Gowdy: White House deleted text, social media apps from official phones
White House staff no longer have text or social media messaging apps on their official phones because of records management headaches, according to a letter from a key House overseer.
House Oversight panel chief Trey Gowdy said in a letter that the White House deleted chat and social apps from government phones.
White House officials no longer have text or social media messaging apps on their official phones because of records management headaches, according to a letter from a key House oversight official.
The news came in an account of an Oct. 18 staff briefing on the administration's records management practices from three officials in the White House Counsel's office. Rep. Trey Gowdy (R-S.C.), the chairman of the House Oversight and Government Reform Committee, recapped the meeting in an Oct. 20 letter to White House Counsel Don McGahn.
The White House officials, Gowdy said, explained "how text messaging capabilities have been removed from official devices because there are not sufficient technology solutions to capture this information in accordance with the [Presidential Records Act]," and that "similar measures have been taken for social media applications."
A request for the White House to confirm this account and detail the applications that have been removed was not immediately answered.

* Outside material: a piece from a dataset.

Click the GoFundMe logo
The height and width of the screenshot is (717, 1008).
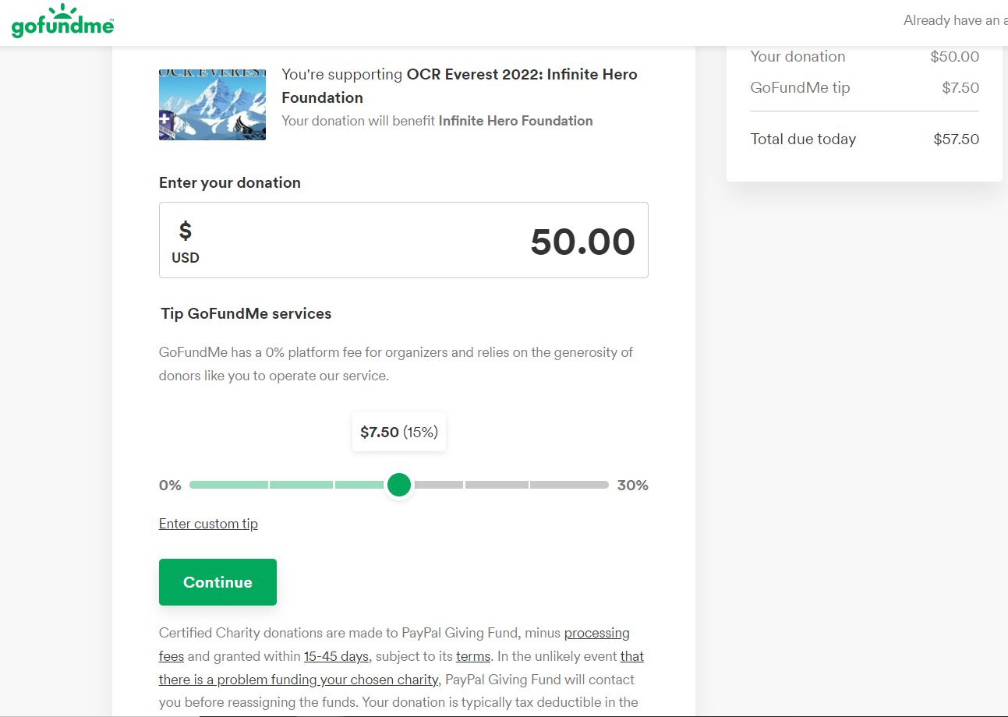[62, 23]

It's not clear if official White House phones ever supported such apps. The letter explained that the current administration is using the same IT infrastructure as the Obama White House and that the Trump team "is working to accommodate the explosion of electronic data that must be captured."

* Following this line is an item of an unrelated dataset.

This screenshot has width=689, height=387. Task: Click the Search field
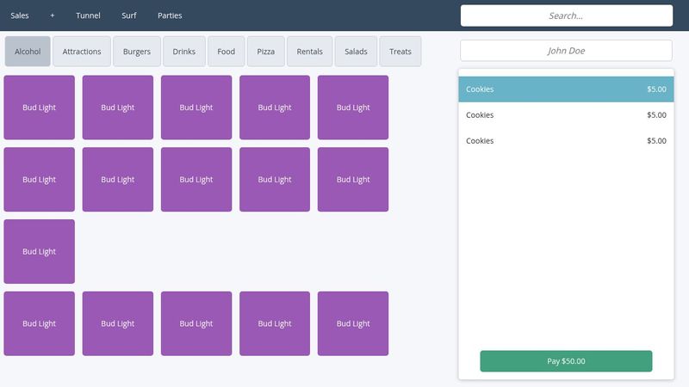[566, 15]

Press reports have suggested that White House staffers covered by the PRA have used encrypted chat applications like Signal, Whisper and Confide, some of which are expressly designed to delete messages after they are read. Those apps are the subject of a lawsuit against the Trump administration filed by the group Citizens for Responsibility and Ethics in Washington in June.
"I was told months ago that the White House-issued phones do not permit the use of apps; I don't know if this is a holdover from the previous administration, but I question the implication it was done specifically by this administration to address concerns raised by its compliance with the PRA," said CREW's Anne Weismann in an email to FCW. "But the main point is that they do all have personal phones. Given the reports about [White House] staffers text messaging and using apps like Confide and Signal, this seems to confirm that staff are using their own personal phones."

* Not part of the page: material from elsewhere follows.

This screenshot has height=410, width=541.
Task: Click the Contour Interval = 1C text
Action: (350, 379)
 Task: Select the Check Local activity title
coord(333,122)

The Hill briefing was held to update committee staffs from both sides of the aisle on the use (and possible abuse) of private email and other messaging accounts to conduct official business.
Gowdy's letter is apparently in answer to a letter from Rep. Elijah Cummings (D-Md.), which offered a readout of the same meeting but with a different emphasis. The letter from Cummings stressed that some officials, by the White House's own account, were not in compliance with the requirement to move official emails from private to official accounts within the 20-day limit required by the PRA.
Gowdy's letter merely noted that "certain allegations of recordkeeping noncompliance are under review," adding, "we appreciate your commitment to share the findings of the internal review as soon as practicable."
Separately, Gowdy informed the heads of 16 agencies that they were partially or completely non-compliant with a request for information about the use of private email accounts, text messaging and other phone-based chat apps to conduct official business.